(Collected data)

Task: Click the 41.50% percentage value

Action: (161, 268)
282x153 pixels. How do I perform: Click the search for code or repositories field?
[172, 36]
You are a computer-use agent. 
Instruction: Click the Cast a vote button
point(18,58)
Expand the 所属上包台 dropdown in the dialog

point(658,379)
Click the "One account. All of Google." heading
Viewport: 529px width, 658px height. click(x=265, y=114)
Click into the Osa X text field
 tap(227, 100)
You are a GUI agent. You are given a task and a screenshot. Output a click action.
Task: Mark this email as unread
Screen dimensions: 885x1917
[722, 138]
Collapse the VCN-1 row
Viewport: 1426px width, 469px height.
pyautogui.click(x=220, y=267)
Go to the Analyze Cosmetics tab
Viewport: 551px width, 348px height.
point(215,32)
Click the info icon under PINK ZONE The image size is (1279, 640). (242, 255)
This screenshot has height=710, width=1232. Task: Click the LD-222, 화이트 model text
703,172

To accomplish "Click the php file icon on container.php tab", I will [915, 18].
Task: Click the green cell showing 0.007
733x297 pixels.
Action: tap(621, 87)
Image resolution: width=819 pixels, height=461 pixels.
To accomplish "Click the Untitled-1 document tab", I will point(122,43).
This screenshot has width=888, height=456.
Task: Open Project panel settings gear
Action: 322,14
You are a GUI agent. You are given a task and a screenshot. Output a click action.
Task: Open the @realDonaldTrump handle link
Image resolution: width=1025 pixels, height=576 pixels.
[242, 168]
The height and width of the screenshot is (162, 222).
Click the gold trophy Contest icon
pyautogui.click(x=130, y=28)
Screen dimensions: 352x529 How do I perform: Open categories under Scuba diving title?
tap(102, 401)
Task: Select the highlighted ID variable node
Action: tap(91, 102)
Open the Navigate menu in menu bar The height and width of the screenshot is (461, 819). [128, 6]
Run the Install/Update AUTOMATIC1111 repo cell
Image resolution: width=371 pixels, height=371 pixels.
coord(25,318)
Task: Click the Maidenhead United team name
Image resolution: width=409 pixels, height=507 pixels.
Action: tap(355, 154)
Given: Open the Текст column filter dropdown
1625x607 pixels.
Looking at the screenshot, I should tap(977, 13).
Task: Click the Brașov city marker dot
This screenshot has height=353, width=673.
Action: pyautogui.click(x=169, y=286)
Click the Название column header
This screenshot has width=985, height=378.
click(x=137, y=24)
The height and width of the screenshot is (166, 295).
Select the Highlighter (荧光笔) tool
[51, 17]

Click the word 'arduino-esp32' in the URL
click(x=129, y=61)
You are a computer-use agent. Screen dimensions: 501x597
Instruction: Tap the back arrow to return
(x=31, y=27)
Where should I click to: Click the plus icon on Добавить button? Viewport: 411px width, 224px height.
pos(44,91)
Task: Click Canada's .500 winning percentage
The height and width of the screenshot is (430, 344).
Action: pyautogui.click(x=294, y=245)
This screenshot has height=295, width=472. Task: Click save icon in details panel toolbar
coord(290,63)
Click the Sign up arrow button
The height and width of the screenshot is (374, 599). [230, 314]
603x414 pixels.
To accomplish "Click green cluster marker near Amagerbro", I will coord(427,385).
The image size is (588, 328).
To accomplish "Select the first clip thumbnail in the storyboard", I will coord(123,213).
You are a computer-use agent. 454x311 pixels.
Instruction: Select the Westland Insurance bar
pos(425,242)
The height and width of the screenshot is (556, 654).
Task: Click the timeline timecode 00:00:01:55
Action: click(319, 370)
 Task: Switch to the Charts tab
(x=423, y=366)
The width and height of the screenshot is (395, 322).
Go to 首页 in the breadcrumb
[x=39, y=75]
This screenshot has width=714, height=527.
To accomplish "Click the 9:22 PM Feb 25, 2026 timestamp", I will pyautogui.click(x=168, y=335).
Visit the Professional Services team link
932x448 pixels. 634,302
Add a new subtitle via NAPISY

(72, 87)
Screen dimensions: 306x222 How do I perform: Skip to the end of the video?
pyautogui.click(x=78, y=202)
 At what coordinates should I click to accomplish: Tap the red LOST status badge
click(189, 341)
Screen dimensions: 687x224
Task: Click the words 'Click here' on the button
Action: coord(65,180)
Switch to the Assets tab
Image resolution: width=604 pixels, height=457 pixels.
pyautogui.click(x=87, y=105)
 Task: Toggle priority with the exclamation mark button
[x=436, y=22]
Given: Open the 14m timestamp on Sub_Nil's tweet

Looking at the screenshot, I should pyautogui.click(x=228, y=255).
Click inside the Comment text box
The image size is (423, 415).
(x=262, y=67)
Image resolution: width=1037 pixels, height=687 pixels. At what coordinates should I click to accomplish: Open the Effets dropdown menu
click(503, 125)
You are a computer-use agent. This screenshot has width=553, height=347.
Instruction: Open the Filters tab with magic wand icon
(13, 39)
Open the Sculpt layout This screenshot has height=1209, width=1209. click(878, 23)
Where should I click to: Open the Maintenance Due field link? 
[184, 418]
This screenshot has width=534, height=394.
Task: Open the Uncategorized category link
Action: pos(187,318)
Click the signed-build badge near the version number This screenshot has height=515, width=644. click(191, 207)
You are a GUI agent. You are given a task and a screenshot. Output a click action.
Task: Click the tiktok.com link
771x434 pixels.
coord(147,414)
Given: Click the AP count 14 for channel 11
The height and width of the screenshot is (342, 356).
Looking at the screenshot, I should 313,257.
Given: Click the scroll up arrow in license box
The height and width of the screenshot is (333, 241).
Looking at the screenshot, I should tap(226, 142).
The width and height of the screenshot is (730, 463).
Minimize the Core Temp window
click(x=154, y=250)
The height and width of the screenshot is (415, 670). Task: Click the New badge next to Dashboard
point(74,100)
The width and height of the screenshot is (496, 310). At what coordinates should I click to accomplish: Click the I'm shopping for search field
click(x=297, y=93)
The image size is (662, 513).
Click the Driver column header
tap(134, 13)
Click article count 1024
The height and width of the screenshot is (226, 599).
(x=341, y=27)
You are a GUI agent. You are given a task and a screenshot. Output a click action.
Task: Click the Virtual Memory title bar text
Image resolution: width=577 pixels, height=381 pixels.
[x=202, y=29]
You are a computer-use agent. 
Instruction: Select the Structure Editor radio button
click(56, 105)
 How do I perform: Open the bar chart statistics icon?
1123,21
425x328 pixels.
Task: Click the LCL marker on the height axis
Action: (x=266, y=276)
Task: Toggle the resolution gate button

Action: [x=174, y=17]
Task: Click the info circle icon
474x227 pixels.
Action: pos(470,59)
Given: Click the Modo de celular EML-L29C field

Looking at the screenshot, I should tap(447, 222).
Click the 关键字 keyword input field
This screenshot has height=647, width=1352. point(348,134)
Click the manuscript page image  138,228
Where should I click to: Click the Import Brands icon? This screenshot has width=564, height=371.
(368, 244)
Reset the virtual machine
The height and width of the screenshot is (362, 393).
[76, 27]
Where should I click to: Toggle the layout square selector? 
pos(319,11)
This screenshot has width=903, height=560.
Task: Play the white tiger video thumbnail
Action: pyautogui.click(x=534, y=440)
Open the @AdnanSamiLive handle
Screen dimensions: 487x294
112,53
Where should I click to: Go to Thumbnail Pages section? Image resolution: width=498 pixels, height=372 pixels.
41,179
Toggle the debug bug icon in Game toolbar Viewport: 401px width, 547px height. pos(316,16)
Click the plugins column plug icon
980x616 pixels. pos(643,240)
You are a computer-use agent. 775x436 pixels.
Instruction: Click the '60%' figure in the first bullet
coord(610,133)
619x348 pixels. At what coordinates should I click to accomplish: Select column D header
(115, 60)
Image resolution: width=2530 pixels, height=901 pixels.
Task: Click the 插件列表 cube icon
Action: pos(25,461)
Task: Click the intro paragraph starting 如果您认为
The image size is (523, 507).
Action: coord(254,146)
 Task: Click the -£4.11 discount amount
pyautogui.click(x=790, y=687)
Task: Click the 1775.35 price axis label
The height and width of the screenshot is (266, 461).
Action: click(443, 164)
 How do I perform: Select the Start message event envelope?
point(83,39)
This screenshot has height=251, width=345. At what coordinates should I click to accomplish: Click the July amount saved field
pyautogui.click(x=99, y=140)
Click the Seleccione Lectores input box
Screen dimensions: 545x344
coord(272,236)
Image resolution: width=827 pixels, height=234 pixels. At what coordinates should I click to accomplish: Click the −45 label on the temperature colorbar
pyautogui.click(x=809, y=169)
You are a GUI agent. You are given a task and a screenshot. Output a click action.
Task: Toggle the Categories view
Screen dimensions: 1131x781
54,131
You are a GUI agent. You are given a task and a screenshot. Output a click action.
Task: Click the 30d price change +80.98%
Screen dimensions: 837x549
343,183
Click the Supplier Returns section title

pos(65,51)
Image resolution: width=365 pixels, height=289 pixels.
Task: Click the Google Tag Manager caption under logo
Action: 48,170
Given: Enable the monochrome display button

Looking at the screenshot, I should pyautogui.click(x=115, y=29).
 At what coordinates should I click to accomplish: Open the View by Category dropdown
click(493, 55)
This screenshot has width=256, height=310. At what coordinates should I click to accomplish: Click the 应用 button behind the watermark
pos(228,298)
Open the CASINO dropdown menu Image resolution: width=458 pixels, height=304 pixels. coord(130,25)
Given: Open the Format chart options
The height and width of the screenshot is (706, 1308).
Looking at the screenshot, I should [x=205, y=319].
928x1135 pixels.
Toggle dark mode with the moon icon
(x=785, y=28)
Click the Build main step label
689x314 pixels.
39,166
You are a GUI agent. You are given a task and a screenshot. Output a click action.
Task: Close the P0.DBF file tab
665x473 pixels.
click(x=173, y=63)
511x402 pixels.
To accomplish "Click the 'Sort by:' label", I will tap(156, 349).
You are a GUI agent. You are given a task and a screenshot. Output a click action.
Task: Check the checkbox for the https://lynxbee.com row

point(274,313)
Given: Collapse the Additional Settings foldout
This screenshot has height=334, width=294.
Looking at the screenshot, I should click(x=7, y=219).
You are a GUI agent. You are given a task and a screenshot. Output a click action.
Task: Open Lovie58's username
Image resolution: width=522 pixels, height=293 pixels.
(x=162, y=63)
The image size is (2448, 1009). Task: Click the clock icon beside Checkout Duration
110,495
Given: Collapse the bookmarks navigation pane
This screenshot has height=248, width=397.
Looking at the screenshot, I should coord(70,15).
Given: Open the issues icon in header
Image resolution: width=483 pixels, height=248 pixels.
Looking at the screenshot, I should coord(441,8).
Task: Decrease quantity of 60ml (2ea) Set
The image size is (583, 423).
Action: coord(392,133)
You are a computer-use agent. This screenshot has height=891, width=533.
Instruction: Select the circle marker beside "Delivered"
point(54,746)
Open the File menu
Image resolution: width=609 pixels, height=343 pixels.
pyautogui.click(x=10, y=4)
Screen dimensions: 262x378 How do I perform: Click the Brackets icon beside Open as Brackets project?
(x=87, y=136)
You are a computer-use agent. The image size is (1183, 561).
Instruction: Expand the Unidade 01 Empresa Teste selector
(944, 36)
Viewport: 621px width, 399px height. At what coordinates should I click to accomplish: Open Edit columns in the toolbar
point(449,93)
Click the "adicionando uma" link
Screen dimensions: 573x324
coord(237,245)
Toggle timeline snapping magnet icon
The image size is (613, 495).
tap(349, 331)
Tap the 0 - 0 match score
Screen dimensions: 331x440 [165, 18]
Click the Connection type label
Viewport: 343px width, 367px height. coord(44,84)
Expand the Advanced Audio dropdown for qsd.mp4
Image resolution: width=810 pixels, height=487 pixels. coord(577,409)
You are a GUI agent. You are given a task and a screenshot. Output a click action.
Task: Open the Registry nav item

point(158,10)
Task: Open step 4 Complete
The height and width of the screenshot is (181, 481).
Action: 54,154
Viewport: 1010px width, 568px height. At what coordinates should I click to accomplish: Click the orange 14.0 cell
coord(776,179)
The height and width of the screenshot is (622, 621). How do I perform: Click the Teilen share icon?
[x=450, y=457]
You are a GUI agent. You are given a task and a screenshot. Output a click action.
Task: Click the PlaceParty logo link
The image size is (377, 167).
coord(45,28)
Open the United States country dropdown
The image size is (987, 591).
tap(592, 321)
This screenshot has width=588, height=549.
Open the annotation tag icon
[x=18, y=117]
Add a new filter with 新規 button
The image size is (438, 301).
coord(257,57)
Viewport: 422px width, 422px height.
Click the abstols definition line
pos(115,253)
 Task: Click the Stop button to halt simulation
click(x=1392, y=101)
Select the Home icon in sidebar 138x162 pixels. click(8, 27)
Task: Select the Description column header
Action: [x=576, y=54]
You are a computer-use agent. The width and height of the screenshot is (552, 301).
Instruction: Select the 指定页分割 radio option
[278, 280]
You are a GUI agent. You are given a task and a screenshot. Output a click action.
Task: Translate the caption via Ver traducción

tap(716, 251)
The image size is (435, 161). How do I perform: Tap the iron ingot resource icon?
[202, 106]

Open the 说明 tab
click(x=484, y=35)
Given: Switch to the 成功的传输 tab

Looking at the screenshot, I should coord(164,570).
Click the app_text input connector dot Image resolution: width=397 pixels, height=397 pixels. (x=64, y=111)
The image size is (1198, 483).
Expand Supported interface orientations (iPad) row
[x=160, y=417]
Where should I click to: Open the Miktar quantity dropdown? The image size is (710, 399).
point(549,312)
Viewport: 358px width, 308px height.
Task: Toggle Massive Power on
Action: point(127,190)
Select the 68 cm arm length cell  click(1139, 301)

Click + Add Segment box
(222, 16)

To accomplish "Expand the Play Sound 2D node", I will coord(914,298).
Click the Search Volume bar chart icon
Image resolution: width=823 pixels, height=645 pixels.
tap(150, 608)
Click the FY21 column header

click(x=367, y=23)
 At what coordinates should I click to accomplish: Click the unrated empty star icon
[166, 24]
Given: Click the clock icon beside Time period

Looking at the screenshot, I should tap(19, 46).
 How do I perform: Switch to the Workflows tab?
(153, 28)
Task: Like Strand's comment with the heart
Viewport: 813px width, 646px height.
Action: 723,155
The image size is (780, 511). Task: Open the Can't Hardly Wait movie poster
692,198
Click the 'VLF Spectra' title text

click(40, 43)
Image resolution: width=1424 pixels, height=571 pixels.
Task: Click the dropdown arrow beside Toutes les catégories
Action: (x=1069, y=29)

Activity:
Could you return exactly the stretch of the data above that starts at the line with "How do I perform: Select" and ends at the line with "Task: Click the 30d price change +80.98%", both lines included?

Written solution:
 How do I perform: Select the Start message event envelope?
point(83,39)
This screenshot has height=251, width=345. At what coordinates should I click to accomplish: Click the July amount saved field
pyautogui.click(x=99, y=140)
Click the Seleccione Lectores input box
Screen dimensions: 545x344
coord(272,236)
Image resolution: width=827 pixels, height=234 pixels. At what coordinates should I click to accomplish: Click the −45 label on the temperature colorbar
pyautogui.click(x=809, y=169)
You are a GUI agent. You are given a task and a screenshot. Output a click action.
Task: Toggle the Categories view
Screen dimensions: 1131x781
54,131
You are a GUI agent. You are given a task and a screenshot. Output a click action.
Task: Click the 30d price change +80.98%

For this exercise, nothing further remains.